There are previous studies that have not found a reduction in the number of respiratory infections following TE4 or have found only a modest decrease in recurrent pharyngitis.5 A study of the cost-effectiveness of TE compared to medical treatment in reducing the frequency of tonsillitis in school-aged children concluded that TE can reduce the overall number of episodes of tonsillitis in the two years following the procedure (95 CI: 0.61 to 5.2) at a reasonable cost (with a reduction of £261 [95 CI: 161 to 586] per prevented episode of “tonsillitis” [throat involvement]).6 Furthermore, we must take into account that the risks of severe complications of TE could exceed the risks of rheumatic fever or local suppurative complications in conservative treatment.

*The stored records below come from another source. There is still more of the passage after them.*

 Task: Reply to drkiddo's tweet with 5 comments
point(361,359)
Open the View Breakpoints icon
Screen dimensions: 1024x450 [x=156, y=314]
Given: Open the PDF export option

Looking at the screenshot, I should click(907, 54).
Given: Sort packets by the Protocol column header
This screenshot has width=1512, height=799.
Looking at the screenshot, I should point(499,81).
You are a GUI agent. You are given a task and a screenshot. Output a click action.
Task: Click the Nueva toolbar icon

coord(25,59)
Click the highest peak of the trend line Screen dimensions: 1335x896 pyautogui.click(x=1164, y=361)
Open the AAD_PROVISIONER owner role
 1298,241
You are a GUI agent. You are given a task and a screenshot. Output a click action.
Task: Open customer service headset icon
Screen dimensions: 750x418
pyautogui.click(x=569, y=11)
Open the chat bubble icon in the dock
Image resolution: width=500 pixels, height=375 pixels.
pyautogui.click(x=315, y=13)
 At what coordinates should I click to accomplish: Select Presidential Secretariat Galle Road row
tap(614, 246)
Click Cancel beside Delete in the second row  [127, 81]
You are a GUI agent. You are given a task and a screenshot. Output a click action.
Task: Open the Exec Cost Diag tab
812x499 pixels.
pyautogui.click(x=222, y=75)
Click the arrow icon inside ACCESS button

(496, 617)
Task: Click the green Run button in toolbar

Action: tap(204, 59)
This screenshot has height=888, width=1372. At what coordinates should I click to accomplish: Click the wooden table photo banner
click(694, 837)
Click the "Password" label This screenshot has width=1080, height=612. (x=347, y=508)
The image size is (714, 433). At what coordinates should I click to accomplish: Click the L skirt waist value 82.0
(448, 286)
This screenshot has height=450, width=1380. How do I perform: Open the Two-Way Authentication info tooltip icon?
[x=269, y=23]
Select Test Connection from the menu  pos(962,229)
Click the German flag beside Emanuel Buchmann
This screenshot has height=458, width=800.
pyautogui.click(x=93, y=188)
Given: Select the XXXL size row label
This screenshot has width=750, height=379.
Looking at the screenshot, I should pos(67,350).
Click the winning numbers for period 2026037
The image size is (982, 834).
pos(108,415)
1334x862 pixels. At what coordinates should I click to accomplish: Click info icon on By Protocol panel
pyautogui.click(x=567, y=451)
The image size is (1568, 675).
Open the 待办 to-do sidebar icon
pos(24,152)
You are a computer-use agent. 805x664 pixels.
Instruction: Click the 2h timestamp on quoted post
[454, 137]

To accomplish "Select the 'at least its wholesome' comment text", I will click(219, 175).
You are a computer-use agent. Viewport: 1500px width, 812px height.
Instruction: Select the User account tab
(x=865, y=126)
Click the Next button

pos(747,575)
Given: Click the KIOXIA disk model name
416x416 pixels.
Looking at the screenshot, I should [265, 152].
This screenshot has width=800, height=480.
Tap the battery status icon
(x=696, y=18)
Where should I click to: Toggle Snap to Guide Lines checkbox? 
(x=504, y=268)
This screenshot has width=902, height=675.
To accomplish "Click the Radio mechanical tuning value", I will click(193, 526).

Applicability to clinical practice: the methodological limitations and heterogeneity of the studies reviewed, the selection bias in favour of mild and moderate forms of disease, and the impossibility of performing a quantitative synthesis of the data pose significant challenges to drawing conclusions from this study. At any rate, it seems that the beneficial effects of tonsillectomy are unimportant from a clinical standpoint and that they do not persist, so the indication for this surgery should be assessed very carefully on a case-to-case basis.

Conflicts of interest: the authors of the commentary had no conflicts of interest to declare.

How to cite this article

Perdikidis Olivieri L. Tonsillectomy reduces moderately the frequency of tonsillitis, but it must be evaluated case by case. Evid Ped. 2017;13:52.

References

  1. Paradise JL, Wald ER. Tonsillectomy and/or adenoidectomy in children: indications and contraindications. En: UpToDate [en línea] [consultado el 18/12/2017]. Disponible en: https://www.uptodate.com/contents/tonsillectomy-and-or-adenoidectomy-in-children-indications-and-contraindications
  2. Baugh RF, Archer SM, Mitchell RB, Rosenfeld RM, Amin R, Burns JJ, et al. Clinical practice guideline: tonsillectomy in children. Otolaryngol Head Neck Surg. 2011;144:S1-30.
  3. Lock C, Wilson J, Steen N, et al. North of England and Scotland Study of Tonsillectomy and Adeno-tonsillectomy in Children (NESSTAC): a pragmatic randomised controlled trial with a parallel non-randomised preference study. Health Technol Assess. 2010;14:1-164, iii-iv.
  4. Gullien S, Buñuel Álvarez JC. La adenoidectomía no parece eficaz para disminuir la incidencia de infecciones del tracto respiratorio superior. Evid Pediatr. 2011;7:90.
  5. Esparza Olcina MJ. Papel de la amigdalectomía en la disminución de las faringitis recurrentes: una revisión sistemática. Evid Pediatr. 2009;5:75.
  6. Wilson JA, Steen IN, Lock CA, Eccles MP, Carrie S, Clarke J et al. Tonsillectomy: a cost-effective option for childhood sore throat? Further analysis of a randomized controlled trial. Otolaryngol Head Neck Surg. 2012;146:122-8.